Sandy shook her head. “They’re not dead.”
“Excuse me?”
Sandy dusted the top of the steering wheel of the cart with her palm. “The only way the dead could rise is at God’s hand, and I don’t see God in any of this.”
Bob rolled his eyes. Of course she was a zealot. Fuck.
Sandy stepped out of the cart and began to pace a bit. She didn’t seem to enjoy being idle here in the open. She was on the wrong end of 50, now and her curled hair had gone unmanaged for weeks. She still carried a little bit of that middle-aged spread. She was noticeably beginning to shrink in other places, though.
Though perhaps she had always been small and he’d failed to notice.
Bob leaned back in his chair. “These things, they remind me of a movie I saw when I was on leave back in the war. Might have been ‘68? I was home for a bit and I had no girlfriend, no real family besides a drunk-ass daddy and I had money to burn.”
Sandy stopped pacing.
“Anyway, so I could have done something really damn stupid with that GI money but I just decided to go to the movies, right? I was back in New York and there was a theater that ran a few movies together for one price. You go there and spend hours watching shit and eating popcorn. Good times.”
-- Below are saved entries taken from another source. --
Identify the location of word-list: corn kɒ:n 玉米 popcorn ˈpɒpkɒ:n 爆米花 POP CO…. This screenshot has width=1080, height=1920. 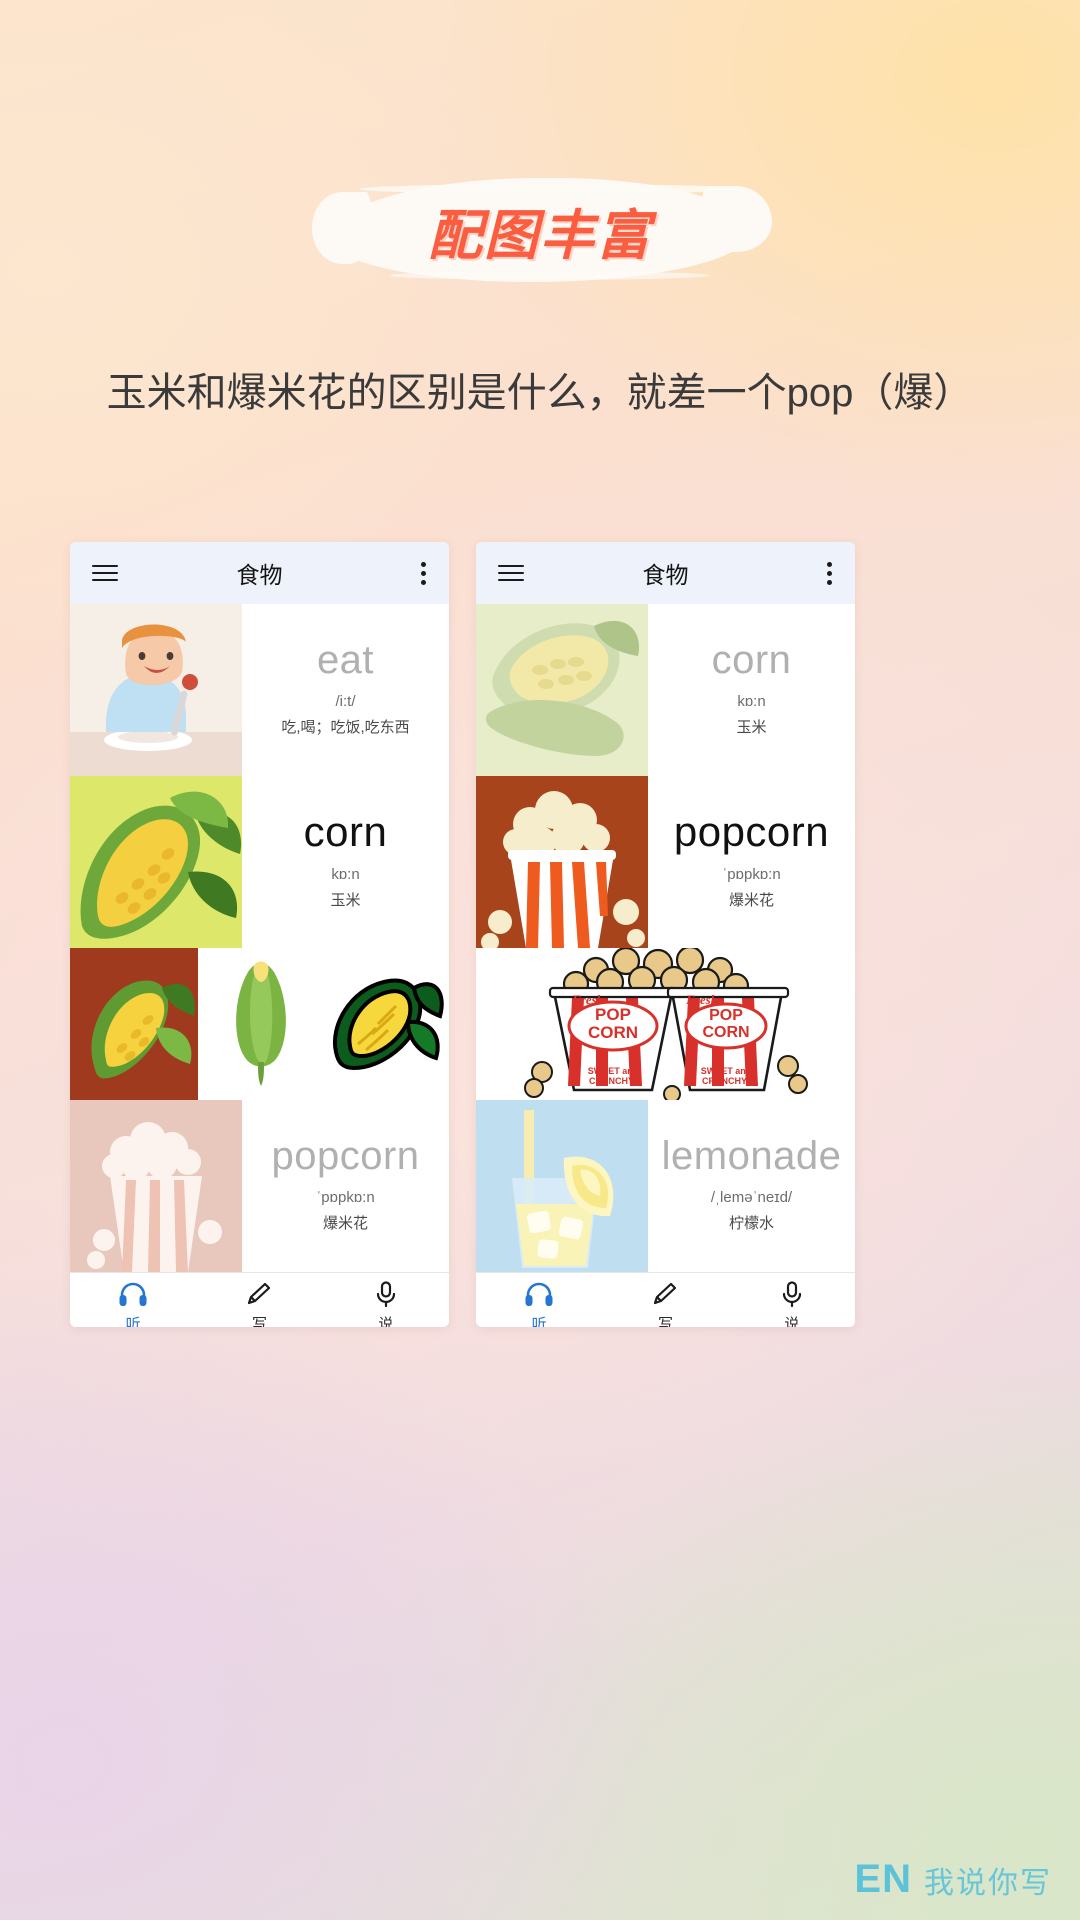
(666, 938).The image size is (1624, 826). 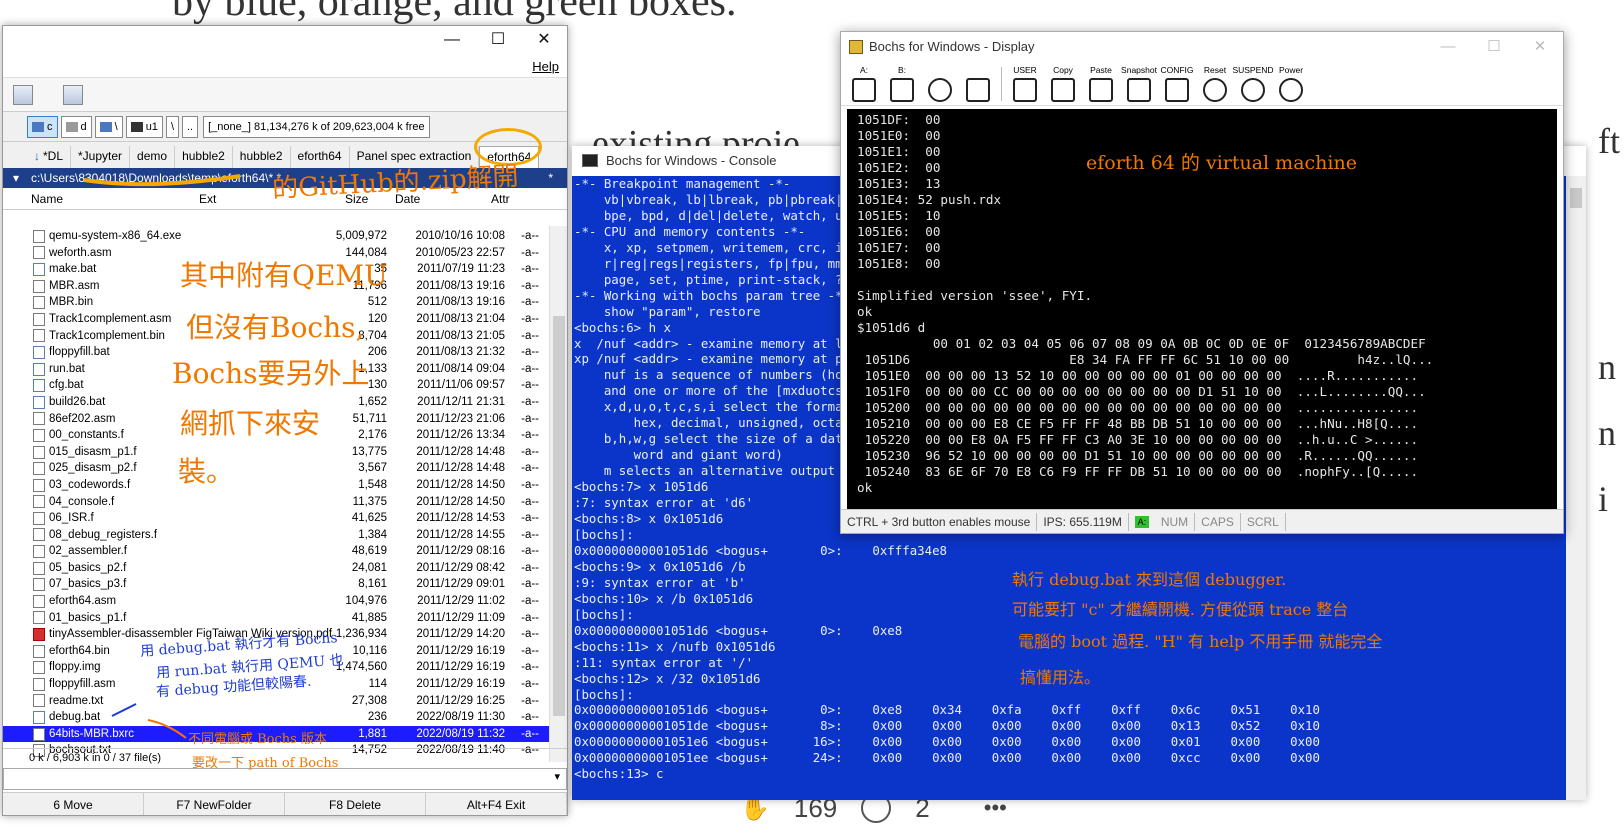 What do you see at coordinates (271, 374) in the screenshot?
I see `annotation-qemu-3: Bochs要另外上` at bounding box center [271, 374]. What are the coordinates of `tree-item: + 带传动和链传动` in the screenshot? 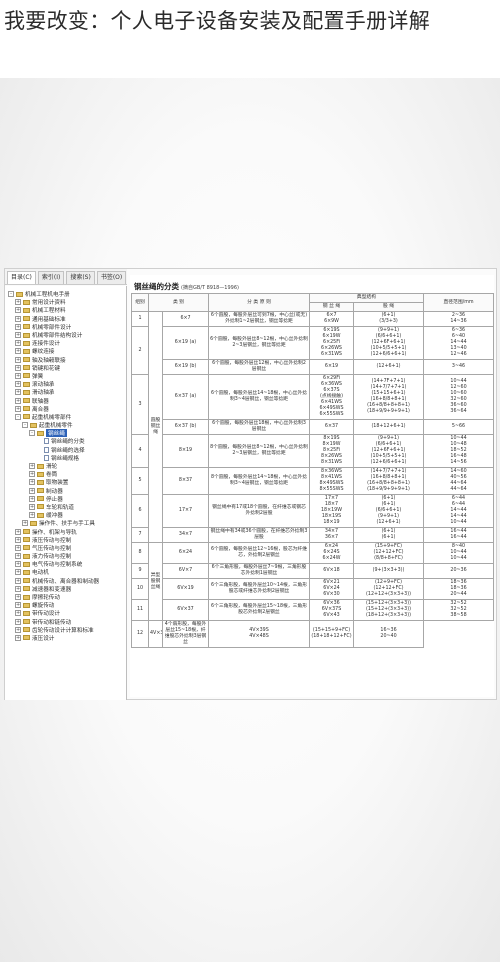 It's located at (66, 622).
“What was the movie,” she asked.
“I don’t remember the name, but it was something with Vincent Price as the last man in a world surrounded by these vampire freaks. They were smarter than these dead shits we are dealing with, but I definitely see some similarities now that I think about it.”
“How did the movie end?”
“Vincent Price died. I guess that’s the only ending that would make sense.”
Sandy took a seat back in the golf cart. She leaned over the steering wheel. “No more happy endings,” she muttered.